The credit union hopes to begin funding commercial realty loans this quarter, he said, but "it's difficult to gauge" how much it will do, though members have shown interest individually and in polls.
Mr. Lambertson said he expects to have one or two more people helping him with processing and closing by yearend. "I don't see the staff getting very large," he said.
The credit union focus on service instead of profits attracted him to the job, he said. "It makes the work interesting and more fun." A credit union is "not an assembly-line operation."
About 17% of federally insured credit unions did some type of nonconsumer lending last year, according to the National Association of Federal Credit Unions, but at yearend only 2% of their outstanding loans were business loans.
Fred Becker Jr., the group's CEO, said such lending targets underserved areas.
Bill Hampel, the chief economist for the Credit Union National Association, said most of this lending seems to be for apartment buildings. "Most consumers are not in the business of running a business, but they might buy some property and rent it out," he said.
Another reason credit unions got into commercial real estate lending is that the National Credit Union Administration used to require that any nonconsumer lending they did be secured, Mr.

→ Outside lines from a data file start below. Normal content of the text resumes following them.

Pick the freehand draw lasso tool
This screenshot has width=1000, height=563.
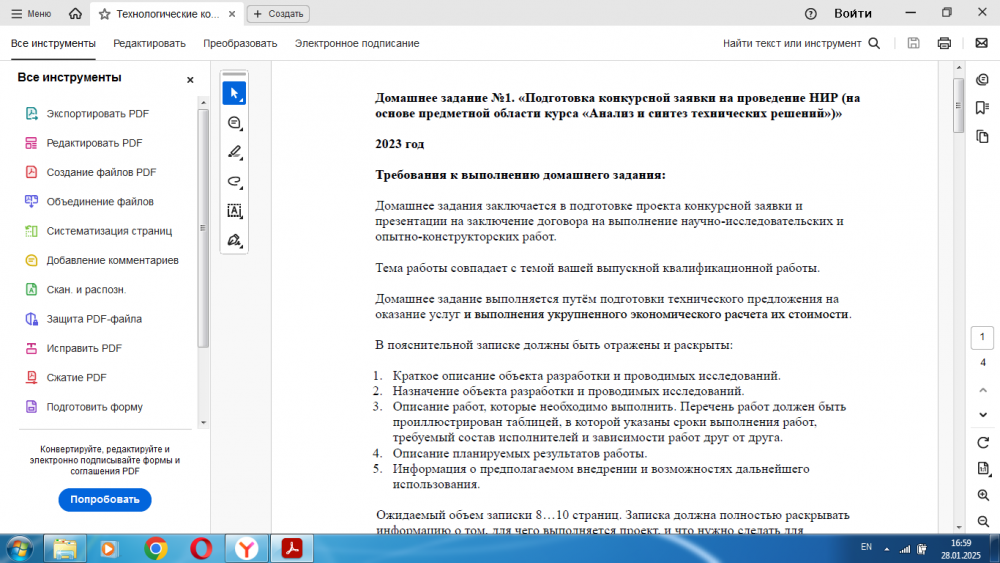234,181
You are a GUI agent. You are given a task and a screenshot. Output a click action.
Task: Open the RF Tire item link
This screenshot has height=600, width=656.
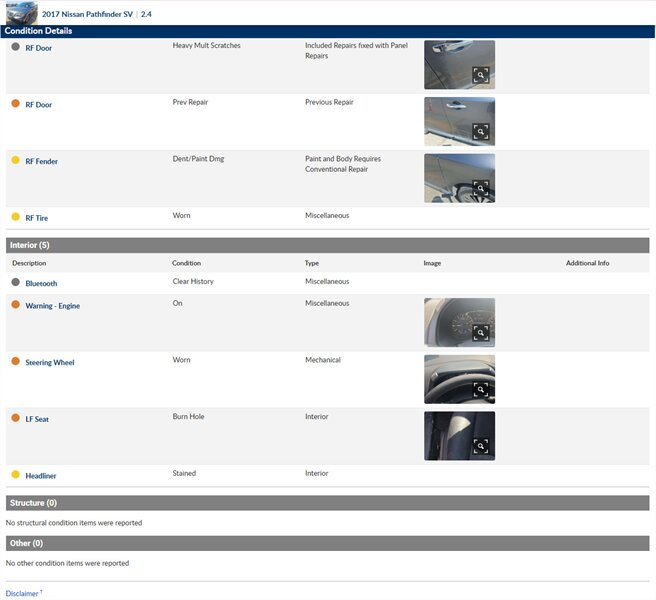point(37,218)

Hampel said. (The requirement was dropped in October.) Yet another was the similarity between commercial mortgages and residential mortgages, with which they have lots of experience.
Keith Leggett, an economist for the American Bankers Association said credit unions' taking up commercial real estate lending is "another source of irritation."

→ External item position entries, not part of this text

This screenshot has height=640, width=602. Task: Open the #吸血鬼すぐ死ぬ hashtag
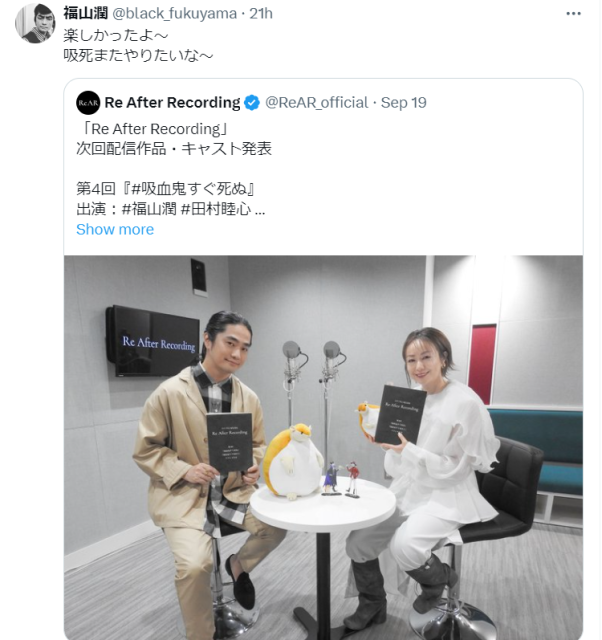click(189, 189)
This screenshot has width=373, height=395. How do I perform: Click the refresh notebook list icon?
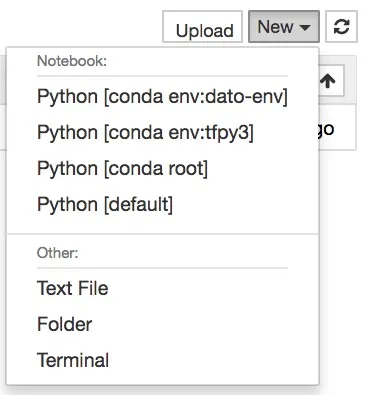pos(341,27)
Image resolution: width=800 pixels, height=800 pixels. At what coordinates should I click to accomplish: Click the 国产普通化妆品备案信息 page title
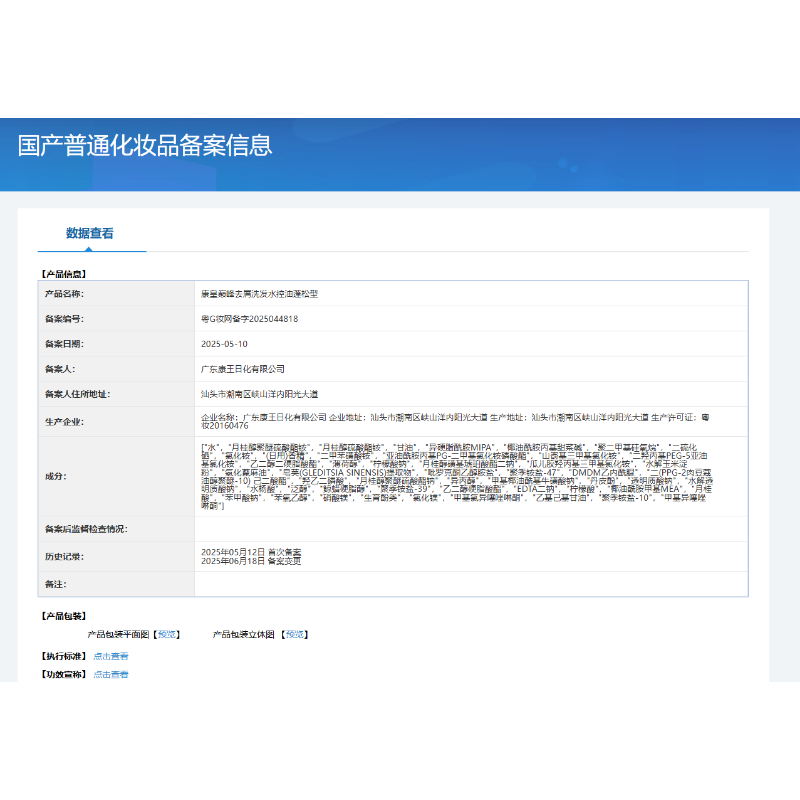[x=145, y=146]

Banks have a hard time beating credit unions on price or on terms, Mr. Leggett said.
Craig Litchfield, the CEO of Citizen and Northern Bank in Wellsboro, Pa., gave an example.

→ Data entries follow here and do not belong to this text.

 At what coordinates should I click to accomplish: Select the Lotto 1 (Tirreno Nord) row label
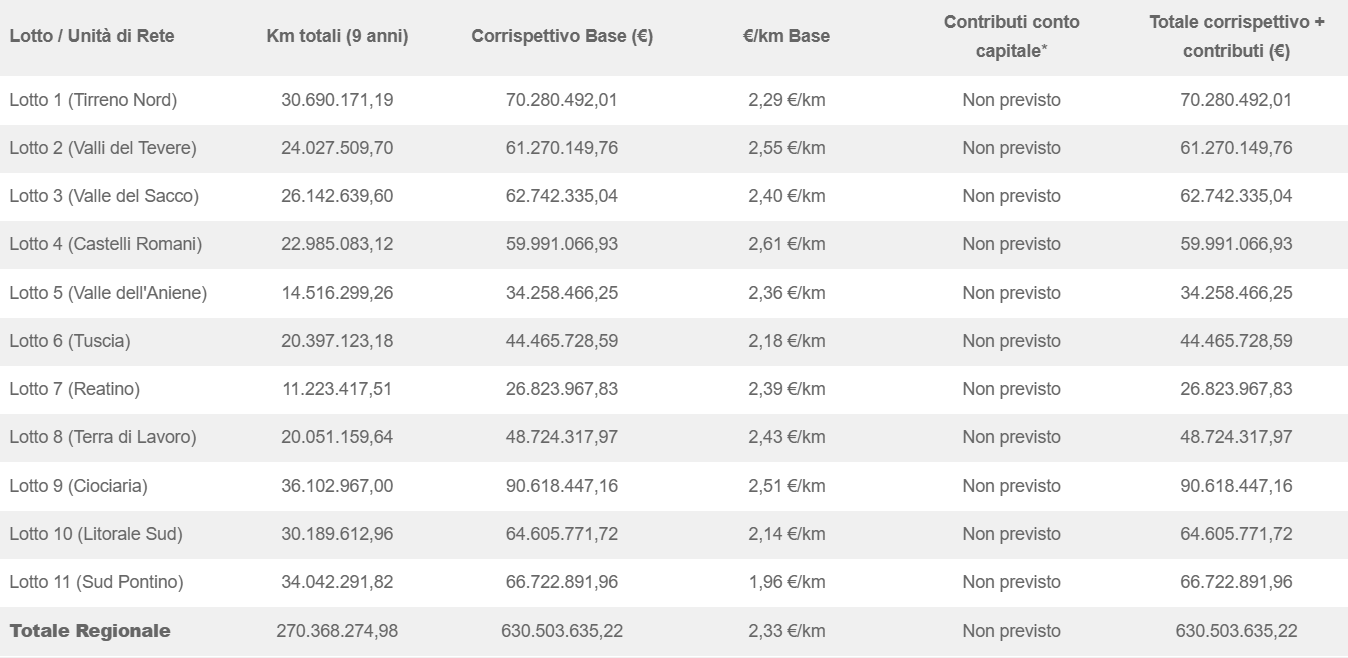(x=93, y=100)

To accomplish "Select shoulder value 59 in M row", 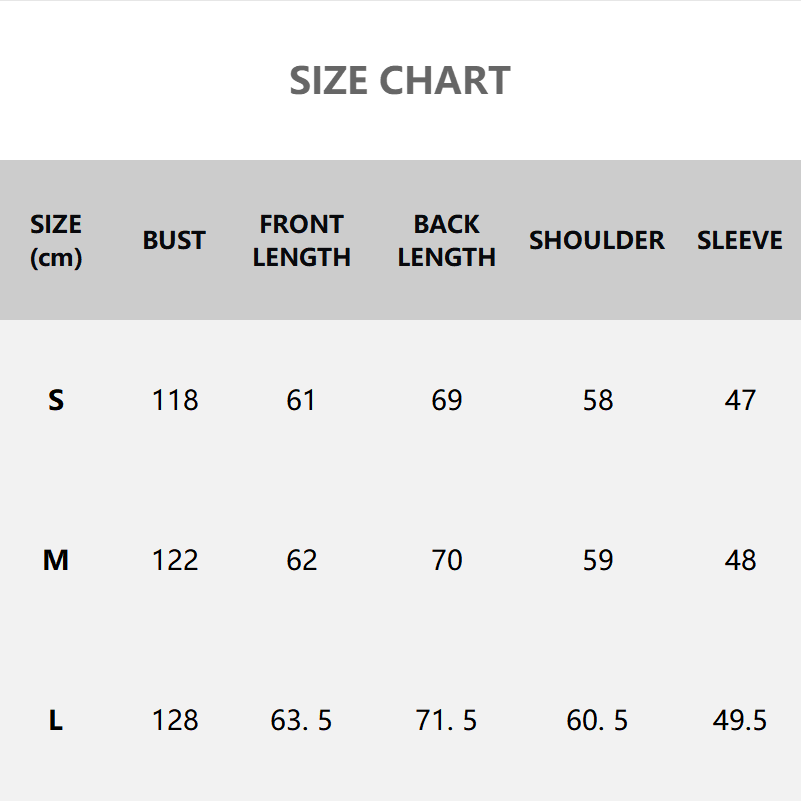I will [598, 560].

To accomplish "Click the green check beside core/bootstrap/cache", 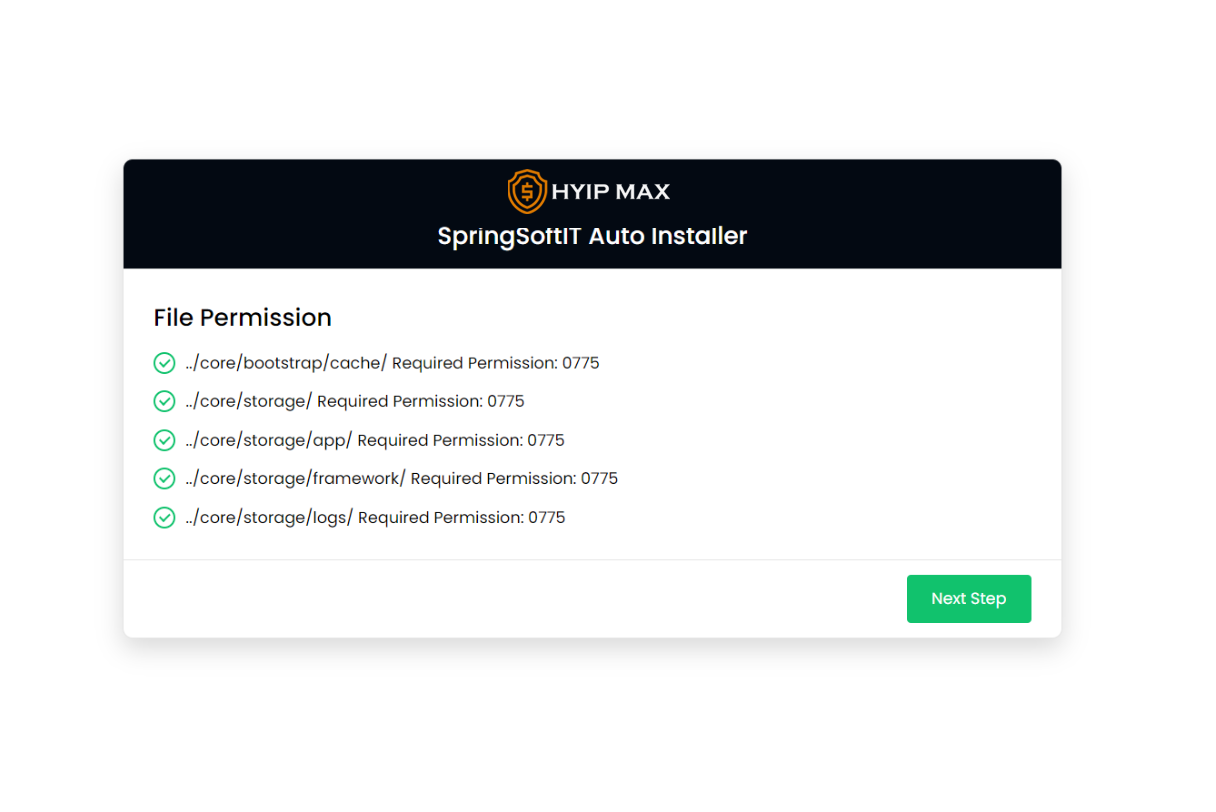I will pyautogui.click(x=164, y=363).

Last year, he said, his bank was negotiating with a investor who wanted to borrow $2 million to buy a Tioga County shopping mall. The mall was anchored by a supermarket that was part of a chain that had filed for bankruptcy protection, so Citizen asked for a loan covenant that would protect it if the store closed.
But Visions Federal Credit Union of Endicott, N.Y., offered the loan at a lower rate and without the covenant, Mr. Litchfield said. The supermarket later moved out.
(A phone call to Visions, whose members live in five New York and Pennsylvania counties, was not returned by press time.)
Losing the deal was not a big blow, Mr. Litchfield said, but the combination of tax advantages and inexperience at the credit union are dangerous to the market, he said.
However, Ms. Duggan of Wescom stressed Mr. Lambertson's experience - and the demand for the lending he will do. The credit union is "just trying to meet the needs of our members," she said.
Mr. Becker of the trade group said the $5 million ceiling will mostly limit Wescom to community projects. "I don't know what $5 million buys in L.A., but it's not a lot," he said. "This isn't Mall of America."